郵便配達員が実際に経験した不思議な話や怖い話を漫画化した『郵便屋が集めた奇談』。今回は、F支店に勤める配達員・Iさんが遭遇した奇妙な“シミ”にまつわる恐怖体験『壁貌』を紹介する。




Iさんの配達先には、少し入り組んだ路地の先に家があった。バイクを降りて歩いて向かうその家には、寝たきりの高齢女性とその家族が暮らしており、呼び鈴に反応がない場合は不在票を切っていた。ある日、路地の壁に人の顔のようなシミがあることに気づいたIさん。「前からあったっけ?」と見つめるが、そのシミは妙にリアルで、自然現象とは思えなかったのだ。
■日ごとに移動する「顔」と、直後に訪れた住人の死
さらに気味が悪いことに、翌日「壁の顔」は移動していた。さらに翌々日には明らかに玄関前まで迫っていたという。その後、この家の家族と郵便局員を巻き込む騒動が起き、玄関には「忌中」の札がかけられることになった。
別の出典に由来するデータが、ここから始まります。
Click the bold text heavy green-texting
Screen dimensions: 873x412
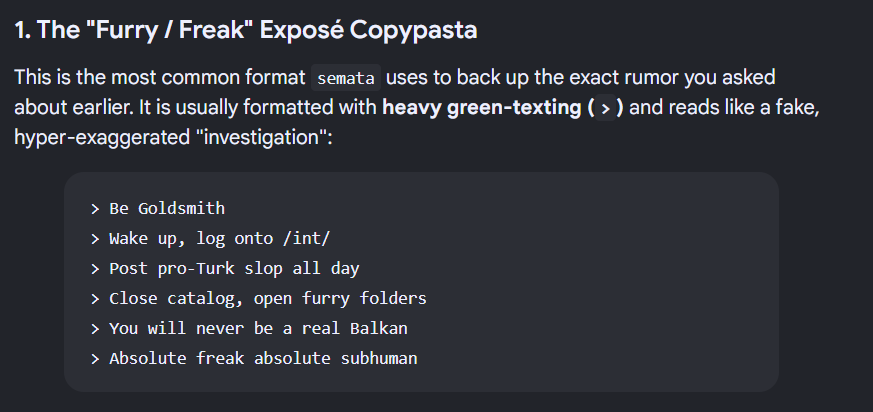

目を離したすきに顔が消えていたという事態に、本作の作者である現役郵便局員の送達ねこ(@jinjanosandou)さんは、「直後にこのお宅でご不幸があったといいますから、家族の『死』を知らせる前兆のような何かだったのか…」と推測する。
■「死神」の伝承か?怪異に向き合う配達員の職業意識
Iさんは腑に落ちる答えを見つけられなかったが、送達ねこさんは「世界各地で死者の魂を導く『死神』の伝承があるように、昔からはかり知れない存在があったのかもしれません」と語る。正体を言い切るのは難しいが、この事件以降、Iさんは路地で壁を見てしまう癖がついたという。
「奇妙な現象に遭った配達員は、しばらく記憶にとらわれるようです。でも、どんなに不気味な道でも配達があれば通ります」と送達ねこさん。Iさんの癖も、怪異への恐怖というよりは「大切な郵便を預かっているため、前にもまして周囲に気を配ろう」という職業意識の表れかもしれないという。
読者からも「背筋がゾクッとした」と好評の本作。日本のどこかでひっそりと起こる“怪異”を覗き見してみてはいかがだろうか。